They are -- conveniently -- straight, bisexual and gay, and Techine has an admiring, never pornographic, fascination with their naked forms.

They are stunning Sarah (Emmanuelle Beart), a well-heeled writer of children's books and new mother remote from her infant; her dashing husband, Mehdi (Sami Bouajila), a vice squad detective of Algerian descent; and Sarah's best friend, Adrien (Michel Blanc), a doughy, gay physician who may well be emotionally closer to Sarah than is Mehdi.

Sarah and Mehdi have an open marriage with few complications; Adrien has open arms with few takers.

When the doctor forms a platonic arrangement with Manu (Johan Libereau), a fawnlike charmer he meets on the cruising circuit, it has unimaginable personal and professional repercussions for the three friends.

Techine's characters bathe in the "joie de vivre" of sexual adventurism, are stunned by its mortal consequences and at once grieve, study and chronicle those afflicted with the syndrome. And at once they grieve, fear and deny how AIDS may physically afflict them. Because each of the characters responds so differently, Techine examines the epidemic's human and psychological toll from multiple angles.

* SOURCE DATA
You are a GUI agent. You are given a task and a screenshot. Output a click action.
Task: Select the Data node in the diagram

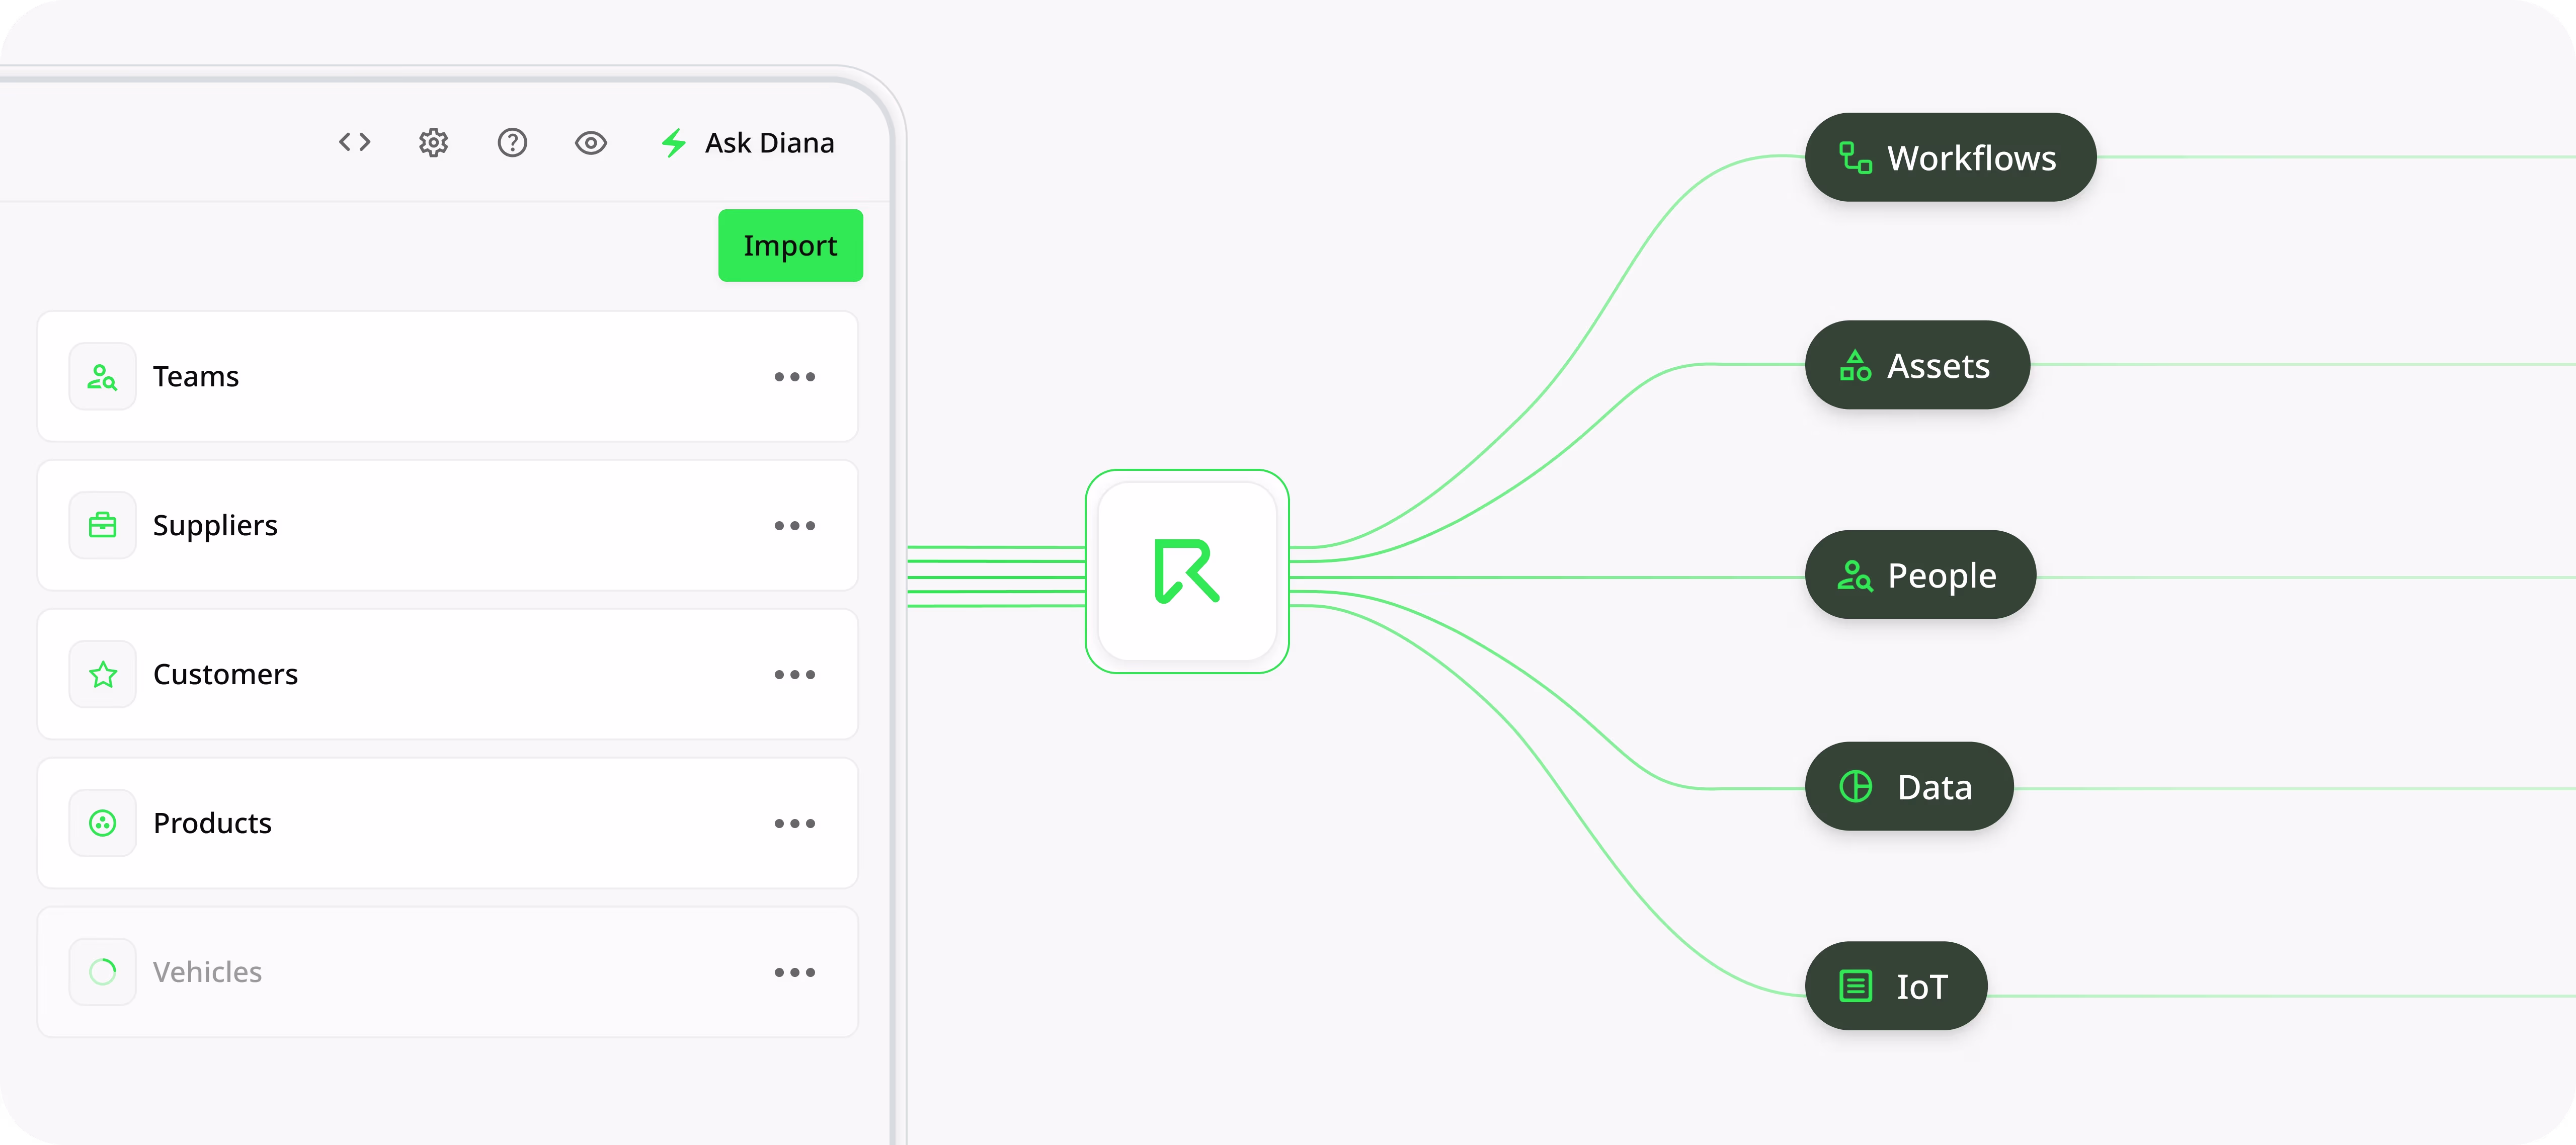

* TASK LIST
• 1. Answer these about the film review:
(a) What kind of books does Sarah write?
(b) What is Mehdi's job?
(c) Where does Adrien meet Manu?
• 2. Continue the film review after its last sentence.
The lines have nothing to do with the film review.

* EXERCISE RESPONSES
• 1.
(a) Children's books.
(b) He is a vice squad detective.
(c) On the cruising circuit.

• 2.
With a minimum of moralizing and maximum of human emotion, "The Witnesses" tells the parallel stories of those who died and those who live to bear witness. Techine uses jumpcuts to propel his story forward, gracefully editing these jagged sequences with rare fluidity.

I would have to watch the film again to fully parse the symbolism of its underwater and airborne sequences. But I suspect Techine is suggesting that love takes us deep in the ocean, high in the sky.